On Friday, 13 February 2015 at 18:32:35 UTC, Andrei Alexandrescu wrote:
* Perhaps rename groupBy to chunkBy. People coming from SQL and other languages might expect groupBy to do hash-based grouping.

Agreed.


* The unary function implementation must return for each group a tuple consisting of the key and the lazy range of values. The binary function implementation should continue to only return the lazy range of values.

Is the purpose of this just to avoid the user potentially needing to evaluate the key function twice?


* SortedRange should add a method called group(). Invoked with no predicate, group() should do what chunkBy does, using the sorting predicate.

Will need to be called something else since there may be existing code trying to call std.algorithm.group using UFCS. This would change its behaviour.

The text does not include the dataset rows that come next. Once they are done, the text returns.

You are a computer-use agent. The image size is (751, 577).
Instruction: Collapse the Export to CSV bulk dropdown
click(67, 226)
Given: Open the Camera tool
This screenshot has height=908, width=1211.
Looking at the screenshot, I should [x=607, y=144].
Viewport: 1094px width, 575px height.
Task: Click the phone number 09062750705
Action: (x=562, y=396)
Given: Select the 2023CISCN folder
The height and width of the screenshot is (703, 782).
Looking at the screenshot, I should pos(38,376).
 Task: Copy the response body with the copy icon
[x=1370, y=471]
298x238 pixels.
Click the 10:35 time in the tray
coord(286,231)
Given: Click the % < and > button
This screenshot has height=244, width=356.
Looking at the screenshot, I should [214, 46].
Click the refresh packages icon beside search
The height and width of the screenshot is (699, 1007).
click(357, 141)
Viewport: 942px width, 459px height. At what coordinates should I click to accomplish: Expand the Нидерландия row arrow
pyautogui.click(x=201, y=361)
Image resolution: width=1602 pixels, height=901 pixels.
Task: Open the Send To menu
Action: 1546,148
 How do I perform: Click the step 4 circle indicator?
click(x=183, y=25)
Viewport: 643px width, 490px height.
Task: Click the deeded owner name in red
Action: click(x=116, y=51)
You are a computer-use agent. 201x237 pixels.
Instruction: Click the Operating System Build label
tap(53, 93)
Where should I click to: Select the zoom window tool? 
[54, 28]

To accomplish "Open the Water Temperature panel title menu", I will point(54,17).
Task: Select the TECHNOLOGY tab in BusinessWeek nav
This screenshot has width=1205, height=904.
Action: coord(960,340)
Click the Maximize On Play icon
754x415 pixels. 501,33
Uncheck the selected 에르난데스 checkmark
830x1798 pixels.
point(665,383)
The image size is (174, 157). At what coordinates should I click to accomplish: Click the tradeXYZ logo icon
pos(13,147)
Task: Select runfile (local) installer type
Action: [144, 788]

* aggregate() should detect the two kinds of results per group (well, chunk) and process them accordingly: for unary-predicate chunks, pass the key through and only process the lazy range. Meaning:

auto data = [
  tuple("John", 100),
  tuple("John", 35),
  tuple("Jane", 200),
  tuple("Jane", 87),
];
auto r = data.chunkBy!(x => x[0]).aggregate!sum;

yields a range of tuples: tuple("John", 135), tuple("Jane", 187).

Not sure I understand how this is meant to work.

With your second bullet implemented, data.chunkBy!(x => x[0]) will return:

tuple("John", [tuple("John", 100), tuple("John", 35)]),
tuple("Jane", [tuple("Jane", 200), tuple("Jane", 87)])

(here [...] denotes the sub-range, not an array).

So aggregate will ignore the key part, but how does it know to ignore the name in sub-ranges?